Dijawab oleh: Ely Suryani
4 Comments
Andi asmar
Ibu kandung saya sdah meninggal dan ayah saya masih hidup. Semasa hidup, ibu saya bersama-sama ayah saya memiliki tanah seluas 15 Ha. Pembagiannya seperti dan ayah saya sudah menikah lagi
Admin
Tanah 15 Ha itu separuhnya hak ayah.
Lalu separuhnya lagi dibagi2 berdasarkan hukum waris
Ayah mendapatkan ¼ dari warisan
Sisanya untuk anak.
Fatim
Ayah dan ibu saya mempunyai sebuah rumah.ibu saya kemudian meninggal.dan ayah saya menikah lagi dan tinggal dirumah itu.

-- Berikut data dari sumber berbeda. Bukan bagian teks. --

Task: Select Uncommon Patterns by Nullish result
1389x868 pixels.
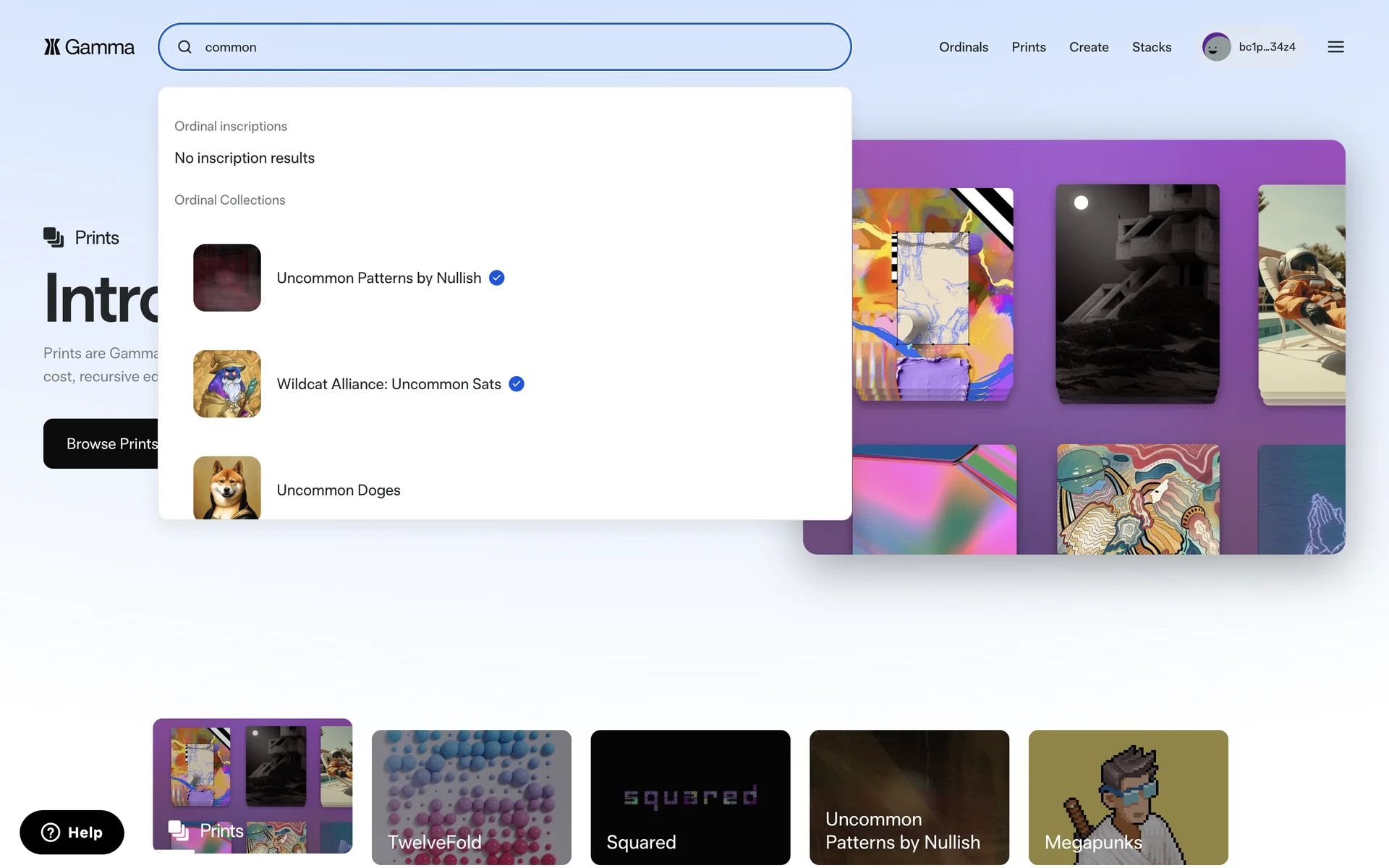Action: (x=378, y=278)
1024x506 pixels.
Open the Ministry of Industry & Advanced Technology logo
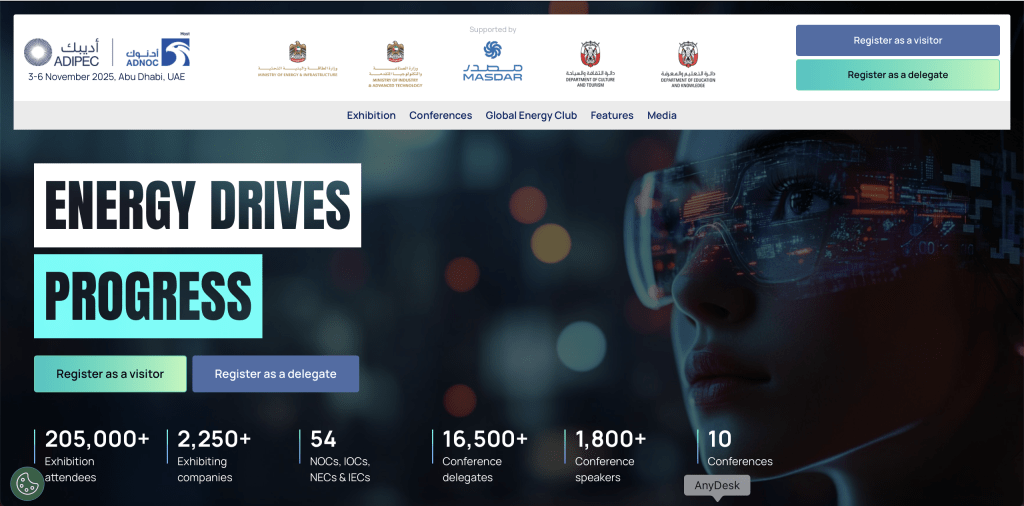397,62
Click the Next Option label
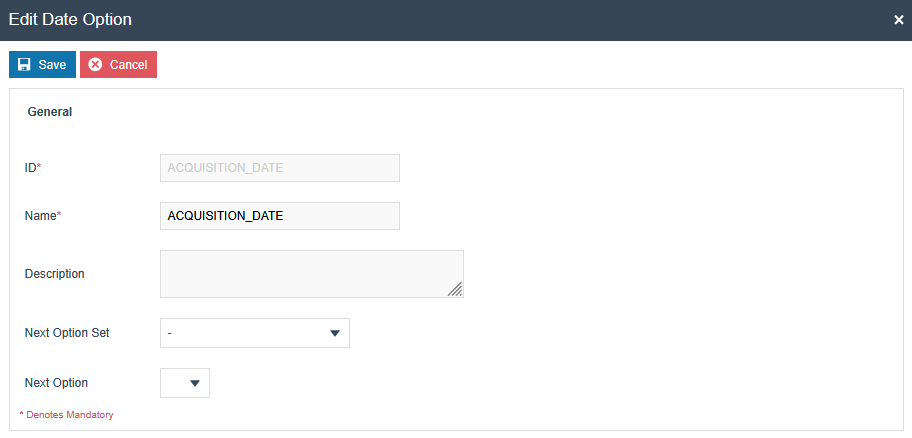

Setelah menikh 5 tahun ayah saya meninggal..pertanyaan saya apakah ibu tiri mendapatkan bagian dari rumah itu..padahal rumah itu hasil kerja dari ayah dan ibu saya..
Admin
Jika benar rumah tersebut hasil kerja ayah dan ibu, berarti hak ayah adalah 50% dan hak ibu juga 50%. Saat ibu wafat, ayah berhak warisan dari hak ibu.
Adapun istri baru ayah, maka beliau hanya berhak 1/8 dari harta ayah saja. Bukan dari seluruh rumah. Wallāhua‘lam.